Occasionally, there are some complications from the plaster and you need to know what to watch for and when to come back.
Care at Home
Raise or elevate the limb
- In the first few days after discharge from hospital, keep your child’s injured limb raised above the level of the heart, and encourage your child to move their fingers or toes as much as possible. This will help to reduce the change of further swelling and assist with pain relief.
- Always use the sling provided to support the arm when your child is up and walking around. Rest it on pillows when they are sitting or lying down.
- Raise a leg on pillows when resting and use crutches, a wheelchair or walking aids as instructed.
- Encourage plenty of rest in the first few days at home.
- Itchiness under the plaster is common. Do not scratch under the plaster with sharp objects as they may cause a scratch which can easily become infected et: knitting needles, pens. Distracting your child with something else is the best way to deal with itchiness.
- If the plaster develops a strong, awful smell and your child has a temperature, this may be a sign of infection. Contact your local doctor or go to the emergency department of your nearest hospital.
- If an object has been pushed under the plaster, a pressure sore may develop. Go to the emergency department of the Mater Children’s Hospital, or your nearest hospital.
- Keep the plaster dry at all times. When bathing, make sure that the plaster is totally protected with a plastic bag, and well sealed at the top with tape. Never immerse the limb in the bath.
- The plaster usually takes 2 days to dry properly from application. During this time your child may experience a warm sensation under the plaster.
- Allow the plaster to dry naturally, keep it away from direct heat.
- Avoid damaging the plaster by resting it on hard surfaces or walking on it (unless otherwise specified)
What to watch for
- Pain in the area of the fracture or operation site is quite normal for the first few days. Your child should be able to fully bend and stretch their fingers or toes without excessive pain.
- If your child’s pain is not relieved by the recommended medications, you should take them to the Mater Children’s Hospital emergency department or the hospital you attended.
Poor blood supply
- Poor blood supply may cause your child’s fingers or toes to appear pale or bluish in colour, cool to touch, and they may say that they have pins and needles or numbness. They may not be able to move their fingers or toes.
- If your child has these symptoms, raise the limb about the level of the heart. If the symptoms still persist after 20 minutes, go to the Mater Children’s Hospital emergency department, or the hospital you attended.
- Slight swelling of the fingers or toes may occur. Check the plaster at both ends to make sure it is not too tight.
- Raise the limb above the level of the heart and encourage your child to move their fingers or toes.

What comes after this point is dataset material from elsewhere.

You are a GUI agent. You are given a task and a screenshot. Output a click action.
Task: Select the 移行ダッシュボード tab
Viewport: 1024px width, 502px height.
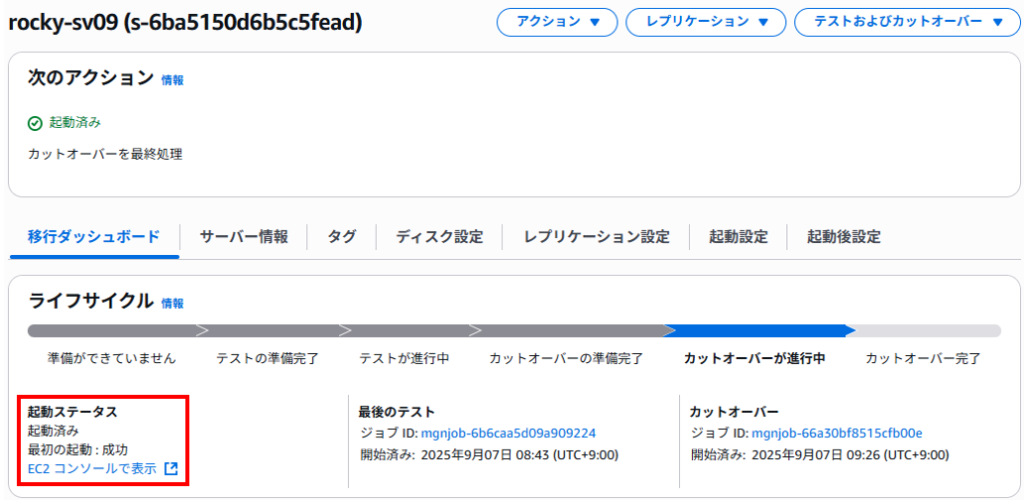click(94, 236)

- If your child has obvious swelling of the fingers or toes, raise the limb above the level of the heart. If the swelling has not decreased after 20 minutes, go to the Mater Children’s Hospital emergency department, or the hospital you attended.
For patients treated in hospital:
Before your child is discharged from hospital, you will be given details of their follow up. Most children with fractures are usually seen 1 week after the injury. Most will require a check x-ray at this visit.